Jan 30, 2006

Wikipedia vs US Congress

Wikipedia does not tolerante 'vandalism' or 'POV pushing', no matter where it comes from. Apparently, some people with IP address tracing back to US Congress have been engaging in just that - and it has gotten serious enough for Wikipedia community to implement one of the middle steps of the dispute resolution process, known as the Request for Comments.

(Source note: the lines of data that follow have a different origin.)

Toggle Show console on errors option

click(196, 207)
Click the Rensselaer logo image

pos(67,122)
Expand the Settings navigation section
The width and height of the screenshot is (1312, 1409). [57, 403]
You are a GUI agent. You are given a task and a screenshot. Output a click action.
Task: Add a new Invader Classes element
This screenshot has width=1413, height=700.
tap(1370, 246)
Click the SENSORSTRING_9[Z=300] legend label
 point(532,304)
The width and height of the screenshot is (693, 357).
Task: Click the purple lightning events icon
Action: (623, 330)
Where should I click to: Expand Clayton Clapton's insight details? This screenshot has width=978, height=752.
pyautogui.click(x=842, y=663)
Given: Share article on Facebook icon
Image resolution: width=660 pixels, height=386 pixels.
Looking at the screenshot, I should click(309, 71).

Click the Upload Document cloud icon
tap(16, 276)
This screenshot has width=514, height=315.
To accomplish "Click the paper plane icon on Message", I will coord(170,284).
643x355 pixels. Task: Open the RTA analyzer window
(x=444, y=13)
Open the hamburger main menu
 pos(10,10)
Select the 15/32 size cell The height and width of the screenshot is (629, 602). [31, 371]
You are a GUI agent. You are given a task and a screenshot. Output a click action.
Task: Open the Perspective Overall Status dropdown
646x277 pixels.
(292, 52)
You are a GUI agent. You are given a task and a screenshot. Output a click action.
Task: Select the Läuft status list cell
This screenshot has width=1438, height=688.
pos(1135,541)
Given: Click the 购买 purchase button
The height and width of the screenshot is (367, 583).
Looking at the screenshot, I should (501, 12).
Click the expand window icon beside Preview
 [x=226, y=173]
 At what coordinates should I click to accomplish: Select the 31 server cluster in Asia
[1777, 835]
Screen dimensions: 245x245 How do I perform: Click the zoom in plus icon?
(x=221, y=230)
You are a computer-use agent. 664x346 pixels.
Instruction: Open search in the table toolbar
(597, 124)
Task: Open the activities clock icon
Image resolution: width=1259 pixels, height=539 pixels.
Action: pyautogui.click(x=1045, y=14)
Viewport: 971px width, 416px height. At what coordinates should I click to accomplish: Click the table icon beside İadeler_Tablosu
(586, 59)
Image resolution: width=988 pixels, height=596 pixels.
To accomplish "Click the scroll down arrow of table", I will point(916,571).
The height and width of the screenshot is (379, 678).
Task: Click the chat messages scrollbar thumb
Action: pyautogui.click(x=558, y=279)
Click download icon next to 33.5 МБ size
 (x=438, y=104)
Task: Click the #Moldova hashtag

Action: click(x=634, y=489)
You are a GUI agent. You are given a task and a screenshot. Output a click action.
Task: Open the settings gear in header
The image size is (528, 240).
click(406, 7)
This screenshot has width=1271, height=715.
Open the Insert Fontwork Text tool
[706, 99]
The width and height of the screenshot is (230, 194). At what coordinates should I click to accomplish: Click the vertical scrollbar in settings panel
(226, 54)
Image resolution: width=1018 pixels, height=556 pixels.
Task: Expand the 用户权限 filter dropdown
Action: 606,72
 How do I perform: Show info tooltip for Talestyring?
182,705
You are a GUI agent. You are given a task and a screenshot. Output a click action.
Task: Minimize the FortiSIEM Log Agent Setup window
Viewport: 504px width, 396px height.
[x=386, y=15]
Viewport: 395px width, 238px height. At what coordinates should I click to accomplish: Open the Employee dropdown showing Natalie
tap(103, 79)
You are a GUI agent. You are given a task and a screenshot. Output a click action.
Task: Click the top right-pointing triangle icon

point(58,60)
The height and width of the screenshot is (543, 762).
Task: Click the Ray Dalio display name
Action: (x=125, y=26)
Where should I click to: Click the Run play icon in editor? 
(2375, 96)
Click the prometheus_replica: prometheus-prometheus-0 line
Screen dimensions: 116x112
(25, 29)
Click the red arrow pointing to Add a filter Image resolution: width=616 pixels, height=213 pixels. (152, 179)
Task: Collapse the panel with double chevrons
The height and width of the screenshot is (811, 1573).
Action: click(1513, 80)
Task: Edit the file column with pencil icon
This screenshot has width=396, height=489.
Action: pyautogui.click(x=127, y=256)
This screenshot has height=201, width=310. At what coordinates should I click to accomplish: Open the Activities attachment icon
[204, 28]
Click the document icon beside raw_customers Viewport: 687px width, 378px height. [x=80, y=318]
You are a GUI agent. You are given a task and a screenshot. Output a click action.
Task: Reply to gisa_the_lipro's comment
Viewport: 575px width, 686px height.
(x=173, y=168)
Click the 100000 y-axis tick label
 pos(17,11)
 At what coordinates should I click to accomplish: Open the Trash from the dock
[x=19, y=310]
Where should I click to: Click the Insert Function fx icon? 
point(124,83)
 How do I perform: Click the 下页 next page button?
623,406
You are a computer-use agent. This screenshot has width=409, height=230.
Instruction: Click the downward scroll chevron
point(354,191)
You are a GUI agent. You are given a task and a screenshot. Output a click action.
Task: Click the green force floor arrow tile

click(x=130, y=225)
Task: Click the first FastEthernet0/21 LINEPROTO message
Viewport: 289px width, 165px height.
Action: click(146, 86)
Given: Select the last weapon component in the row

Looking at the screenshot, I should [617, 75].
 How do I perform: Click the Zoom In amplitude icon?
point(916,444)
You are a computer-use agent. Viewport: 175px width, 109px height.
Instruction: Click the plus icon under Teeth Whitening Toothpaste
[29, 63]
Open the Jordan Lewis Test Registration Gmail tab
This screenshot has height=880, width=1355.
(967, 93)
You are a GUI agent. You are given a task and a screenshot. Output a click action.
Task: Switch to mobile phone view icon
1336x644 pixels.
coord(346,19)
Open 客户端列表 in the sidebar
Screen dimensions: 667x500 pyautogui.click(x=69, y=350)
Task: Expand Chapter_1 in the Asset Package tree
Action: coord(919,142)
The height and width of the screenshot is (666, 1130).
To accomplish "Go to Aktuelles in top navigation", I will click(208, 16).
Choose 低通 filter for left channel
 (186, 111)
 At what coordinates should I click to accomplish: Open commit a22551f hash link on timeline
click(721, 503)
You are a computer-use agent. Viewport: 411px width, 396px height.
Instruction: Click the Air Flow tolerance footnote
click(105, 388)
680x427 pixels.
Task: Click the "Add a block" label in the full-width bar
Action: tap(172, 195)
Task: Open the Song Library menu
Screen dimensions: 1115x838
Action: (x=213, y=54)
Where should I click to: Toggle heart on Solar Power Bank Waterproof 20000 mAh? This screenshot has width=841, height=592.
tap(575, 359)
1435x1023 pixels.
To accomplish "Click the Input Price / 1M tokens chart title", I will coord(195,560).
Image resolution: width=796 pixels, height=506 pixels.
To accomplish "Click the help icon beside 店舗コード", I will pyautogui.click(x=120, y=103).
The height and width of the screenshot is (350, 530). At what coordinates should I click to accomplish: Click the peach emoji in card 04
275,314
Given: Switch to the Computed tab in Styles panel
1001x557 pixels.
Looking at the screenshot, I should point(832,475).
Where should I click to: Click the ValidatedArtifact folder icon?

Earlier steps include normal taking and mediation, and the only step left after failed RfC (which is not binding) is the binding ruling by Wikipedia Arbitrators (during the process known as Request for Arbitration).

From Wikipedia page:
I am opening this RFC in order to centralise discussion concerning actions to be taken against US Congressional staffers who repeatedly engage in revert wars, blank content, engage in libelous behaviour or violate WP:NPOV, WP:CIV. The editors from these IP ranges are rude and abrasive, immature, and show no understanding of Wikipedia policy. The editors also frequently try to whitewash the actions of certain politicians. They treat Wikipedia articles about politicians as though they own the articles, replacing community articles with their own sanctioned biographies and engaging in revert wars when other users dispute this sudden change. They also violate Wikipedia:Verifiability, by deleting verified reports, while adding flattering things about members of Congress that are unverified.

The editors are currently blocked, but only for a week, so I feel this RFC is needed for the community to comment. I feel that a 1 week block is not enough.

It will be interesting to see if mainstream media picks that up.

Update: It did. Most of the Google News: Wikipedia stories are about this (note: link relevancy subject to change in few days).